Set task: Carry on the MLIP error-metrics write-up below from the point where it stops.
* Begin Text provided *
The fit is performed in the upstream per-potential evaluation; each structure carries energy_err_per_atom_corrected_global (and …_elemental), which E_rmse_corrected (and E_rmse_corrected_elemental) aggregate (below).

Outlier filter

Before any per-element/per-dataset RMSE/MAE is reported, each structure must clear a three-part cut, applied per structure in regen_summary_v2.py and documented in the summary_filter.json sidecar shipped beside the CSVs:

status == "done" — the MLIP evaluation completed;
|energy_err_per_atom_corrected_global| ≤ 5.0 eV/atom — the offset-corrected per-atom energy error (not the raw E_MLIP − E_DFT);
max_force ≤ 10.0 eV/Å — the largest predicted atomic-force component.

These drop catastrophically broken MLIP predictions, not real reference offsets — without the cut a single runaway structure can inflate a per-element RMSE by 10–100×. The raw wide parquets are unfiltered; only the summary CSVs apply this cut, so every headline number is post-filter. The per-row n_filtered_e column records how many structures each row dropped.

The same per-structure cut governs the force rows. The per-species force metrics (F_*) aggregate the per-atom errors of only those atoms belonging to structures that pass the cut, so forces, energies, and stresses are all reported over the same set of structures. (Earlier snapshots aggregated forces under a looser 50 eV/atom + 50 eV/Å rule, which left pathological structures in the force statistics; they were re-aggregated to this filter on 2026-06-01.)

Metric definitions

Metric	Definition (per summary-CSV row)
* End Text provided *
* Begin Data *
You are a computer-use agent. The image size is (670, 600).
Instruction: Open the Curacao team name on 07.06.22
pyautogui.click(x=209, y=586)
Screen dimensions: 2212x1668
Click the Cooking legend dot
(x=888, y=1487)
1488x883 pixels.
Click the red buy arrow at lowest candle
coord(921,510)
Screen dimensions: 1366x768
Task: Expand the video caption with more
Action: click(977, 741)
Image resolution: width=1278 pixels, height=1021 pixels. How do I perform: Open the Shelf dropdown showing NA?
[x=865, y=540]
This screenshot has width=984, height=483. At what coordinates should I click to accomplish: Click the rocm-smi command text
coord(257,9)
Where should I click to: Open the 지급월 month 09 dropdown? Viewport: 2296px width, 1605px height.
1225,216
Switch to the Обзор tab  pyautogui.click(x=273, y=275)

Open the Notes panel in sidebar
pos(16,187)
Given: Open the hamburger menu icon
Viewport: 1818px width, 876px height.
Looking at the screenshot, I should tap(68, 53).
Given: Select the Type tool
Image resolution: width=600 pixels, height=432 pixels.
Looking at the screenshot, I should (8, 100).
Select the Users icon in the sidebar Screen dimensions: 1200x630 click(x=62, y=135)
* End Data *
Written response:
`E_rmse_corrected`	√mean((dE/atom − offset)²) over the kept structures in the row group; offset = per-(system, spin) pooled fit
`E_mae_corrected`	mean(\|dE/atom − offset\|) — same group
`E_rmse_corrected_elemental` / `E_mae_corrected_elemental`	same, but offset fit from constituent unary partitions only (elemental-transfer; Energy correction → Elemental transfer)
`E_rmse_raw` / `E_mae_raw`	same, on the uncorrected per-atom energy error
`F_rmse_comp`	√mean(\|F_MLIP − F_DFT\|²) over atoms, grouped by atomic species
`F_mae_comp`	mean(\|F_MLIP − F_DFT\|) — same
`F_radial_rmse`	√mean((\|F_MLIP\| − \|F_DFT\|)²) over atoms — magnitude-only error
`F_radial_mae`	mean(\|\|F_MLIP\| − \|F_DFT\|\|) — same
`F_ang_med_deg`	median angle(F_MLIP, F_DFT) per atomic species
`S_rmse_voigt`	RMS over structures of each structure's stress RMSE, where the per-structure error runs over the 6 ASE-Voigt components `[xx, yy, zz, yz, xz, xy]`; stored in kBar

Row granularity. Each summary-CSV row is one (partition, dataset) group, not a single structure-element. The unary partition is keyed per element (the Unary and Unary_magnetic datasets are merged); binary_Fe_X / binary_Ni_X / carbide / ternary are keyed per dataset. Energy and stress metrics are computed per group as above; the force metrics are carried per atomic species.

Stress: Voigt alignment & units. The shipped numbers come from the stress-patched table (wide_stresspatched/). Earlier exports differenced the DFT stress (a flat row-major 3×3) against the MLIP stress (a 6-vector in ASE Voigt order) without reordering, so only the xx component lined up and S_rmse_voigt was inflated ~2.7–9×; the patch reorders the DFT tensor to ASE Voigt (VOIGT_IDX = [0, 4, 8, 5, 2, 1]) before differencing. S_mae_voigt is left blank (not derivable from the scalar per-structure stress RMSE). The CSV stores stress in kBar; the leaderboard converts to GPa at display time (× 0.1).

Technical performance metrics

The technical-performance page reports each potential's runtime cost on a controlled benchmark — a single B200 GPU running molecular dynamics on an FCC-Cu supercell (NVE, 1 fs timestep), independent of the accuracy metrics. Two engines are measured: ASE (the universal Python path, run for every potential) and LAMMPS (where an official/community GPU pair_style build exists — typically several × faster). The data ships in engine-bench.csv (one row per potential × engine).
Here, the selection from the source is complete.